Before I start I don't need all the "you're supposed to be a qualified electrician, you need to go back to college' brigade to jump in as I am asking for advice! I am fully qualified however I haven't done much with generators since my training.

I have had a potential client ask me about installation of a generator to power the house in an emergency when the mains suffers a power cut. Living out in the sticks this can happen 2-3 times a year for them.

They are wanting to install a 6KVA 5.2kw generator which is mainly there for lights and some power to keep them tied over until mains is restored. This one is what they're looking at: Generator

So the way I am looking at approaching this is as follows.

1. Install a generator changeover switch in a separate enclosure next to the consumer unit. Something like this: Changeover switch

2. I will then feed the supply from the mains and generator into this and then run a set of 25mm tails into the existing board

3. I will also install something like this of the correct amperage to protect the generator cable: Double pole MCB

4. So the generator cable will go from a female commando socket on the external wall, to the double pole MCB which will be in an enclosure. From the double pole MCB I will then run the feed to the changeover switch.
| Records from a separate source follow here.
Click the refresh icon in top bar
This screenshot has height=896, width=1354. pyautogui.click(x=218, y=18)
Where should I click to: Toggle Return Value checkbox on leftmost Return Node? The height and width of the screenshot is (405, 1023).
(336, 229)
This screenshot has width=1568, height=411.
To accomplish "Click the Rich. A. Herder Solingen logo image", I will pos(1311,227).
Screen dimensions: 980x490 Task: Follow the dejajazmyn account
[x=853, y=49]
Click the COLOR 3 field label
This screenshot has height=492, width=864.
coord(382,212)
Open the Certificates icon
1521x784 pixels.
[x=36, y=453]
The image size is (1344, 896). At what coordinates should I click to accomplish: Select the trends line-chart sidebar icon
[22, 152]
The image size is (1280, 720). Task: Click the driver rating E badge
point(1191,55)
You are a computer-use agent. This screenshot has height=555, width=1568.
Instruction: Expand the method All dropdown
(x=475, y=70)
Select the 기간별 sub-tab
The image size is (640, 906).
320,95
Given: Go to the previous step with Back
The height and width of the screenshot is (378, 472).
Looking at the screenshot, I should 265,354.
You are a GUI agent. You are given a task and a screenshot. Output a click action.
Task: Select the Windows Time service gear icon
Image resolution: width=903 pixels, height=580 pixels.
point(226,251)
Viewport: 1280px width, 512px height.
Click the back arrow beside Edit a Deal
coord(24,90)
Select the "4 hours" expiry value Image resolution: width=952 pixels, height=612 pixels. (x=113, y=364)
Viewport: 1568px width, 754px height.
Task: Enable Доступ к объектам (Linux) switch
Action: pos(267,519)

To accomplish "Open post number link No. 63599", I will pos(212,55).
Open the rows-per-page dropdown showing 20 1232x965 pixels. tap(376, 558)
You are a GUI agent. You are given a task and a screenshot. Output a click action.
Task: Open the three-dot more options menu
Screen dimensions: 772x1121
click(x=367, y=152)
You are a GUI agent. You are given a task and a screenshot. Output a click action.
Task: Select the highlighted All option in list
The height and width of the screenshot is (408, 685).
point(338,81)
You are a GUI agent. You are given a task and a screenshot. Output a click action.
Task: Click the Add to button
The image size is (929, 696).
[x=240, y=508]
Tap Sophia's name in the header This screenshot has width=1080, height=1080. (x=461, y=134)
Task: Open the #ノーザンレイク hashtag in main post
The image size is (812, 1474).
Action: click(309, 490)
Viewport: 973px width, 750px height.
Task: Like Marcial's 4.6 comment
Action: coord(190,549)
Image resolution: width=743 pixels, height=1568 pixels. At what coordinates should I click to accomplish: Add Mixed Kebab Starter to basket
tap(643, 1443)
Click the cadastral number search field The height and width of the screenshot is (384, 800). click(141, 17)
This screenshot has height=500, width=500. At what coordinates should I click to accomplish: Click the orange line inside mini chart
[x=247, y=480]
5. Double earth rod for generator to get the reading below 200ohms. Experience of installing rods around this way usually means sticking in 2 x coupled 1.2m 16mm earth rods to get the desired reading. This usually gives somewhere around the 50-70ohm reading. There is an earthing terminal on the generator so I intend to connect this to a earth bar, along with the cable from the rods and then run a 16mm cable to the MET inside the CU. This should then ensure the operation of the existing RCDs or have I got that wrong? Earth terminal can be seen here.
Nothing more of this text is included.